▸ REQUIRED ACTION
Return all of the listing word for word; the pictures stay out.
[SUPPLIED ENTRIES — start]
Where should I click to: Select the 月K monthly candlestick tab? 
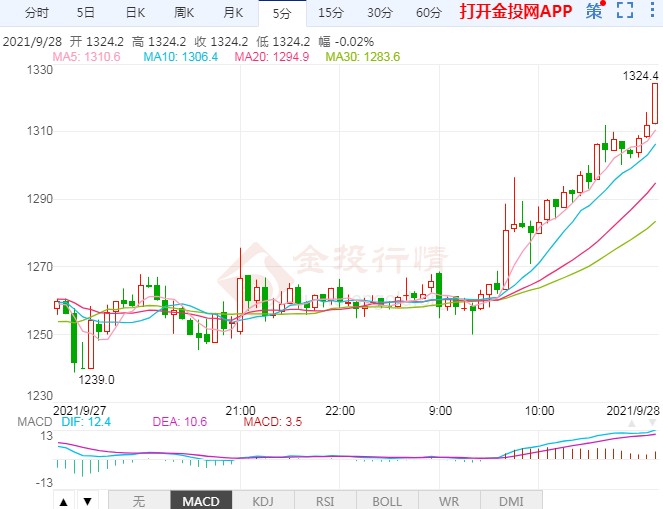pos(233,13)
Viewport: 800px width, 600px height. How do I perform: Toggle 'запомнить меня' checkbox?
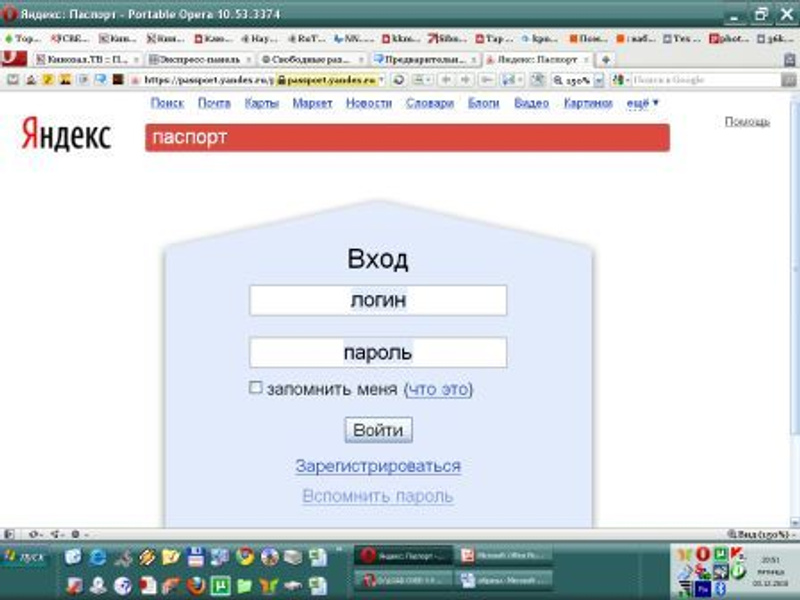[x=256, y=388]
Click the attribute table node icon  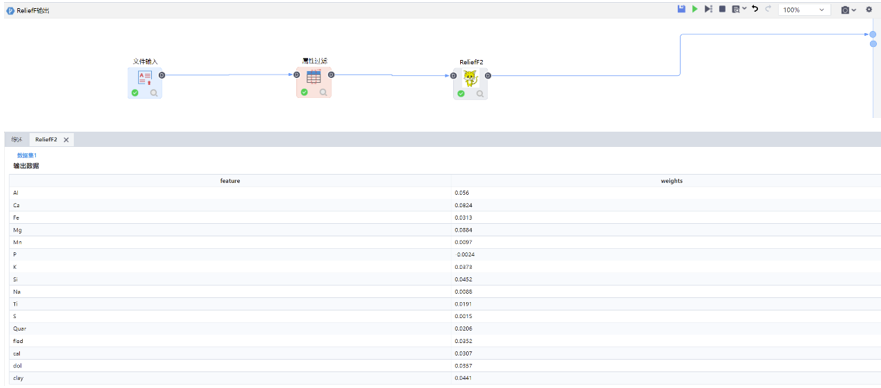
[SUPPLIED ENTRIES — finish]
▸ ANSWER TO THIS EXERCISE
Where should I click to: Select the 月K monthly candlestick tab? 
pos(233,13)
Viewport: 800px width, 600px height. How do I perform: Toggle 'запомнить меня' checkbox?
[x=256, y=388]
Click the attribute table node icon  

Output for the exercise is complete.